I wanted to see how the iron gall ink would react over an extended period in contact with the Pilot’s stainless steel nib. Would the iron gall ink stain, corrode, gunk up or otherwise cause problems? Remember that we don’t worry about using iron gall fountain pen ink in pens with gold nibs, because gold does not react to the iron gall’s acidic element. But is there a problem with the more common, and cheaper, stainless steel nibs?

After a month, on July 11 or so, I thought it was time for an interim look at the Plumix. Click here for the full report, if you like, but the short answer was, all was well. The ink flowed, and the nib and pen were still perfect. I only used the pen once more, on July 22, briefly. Then I put the pen back in the pen cup and ignored it until earlier this week. Now it’s time for a three-month report.

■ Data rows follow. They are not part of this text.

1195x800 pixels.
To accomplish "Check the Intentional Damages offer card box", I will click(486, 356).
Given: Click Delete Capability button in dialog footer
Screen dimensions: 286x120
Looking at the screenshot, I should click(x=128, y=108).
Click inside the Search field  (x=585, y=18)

(click Page 2 below to continue)

17 thoughts on “Three Months and Counting: An Extended Test of Platinum Classic Line Iron Gall Inks with a Stainless Steel Nib Fountain Pen

  1. Thank you for this very interesting test!
    Maybe the results would have been different with a gold plated steel nib, which may be prone to galvanic corrosion (bi-metallic corrosion).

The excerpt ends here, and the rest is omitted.